Exercise directions.
Display each line of the records below that contains the string "height", treating uppercase and lowercase letters as distinct.

## begin Rows

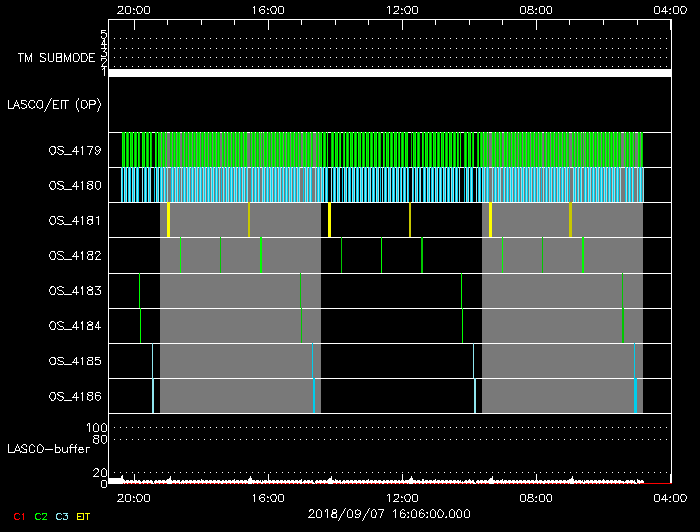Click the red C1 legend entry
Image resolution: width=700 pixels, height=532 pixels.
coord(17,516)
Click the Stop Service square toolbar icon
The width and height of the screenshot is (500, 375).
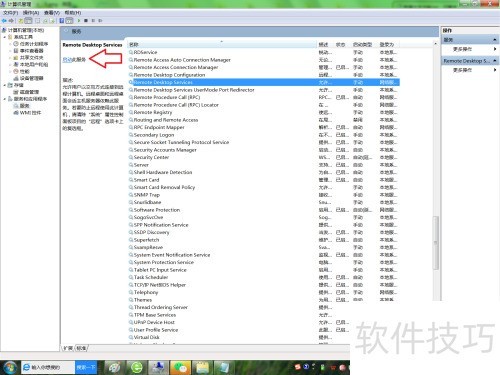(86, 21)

## end Rows

Result of this exercise.
Image resolution: width=700 pixels, height=532 pixels.
The width and height of the screenshot is (500, 375).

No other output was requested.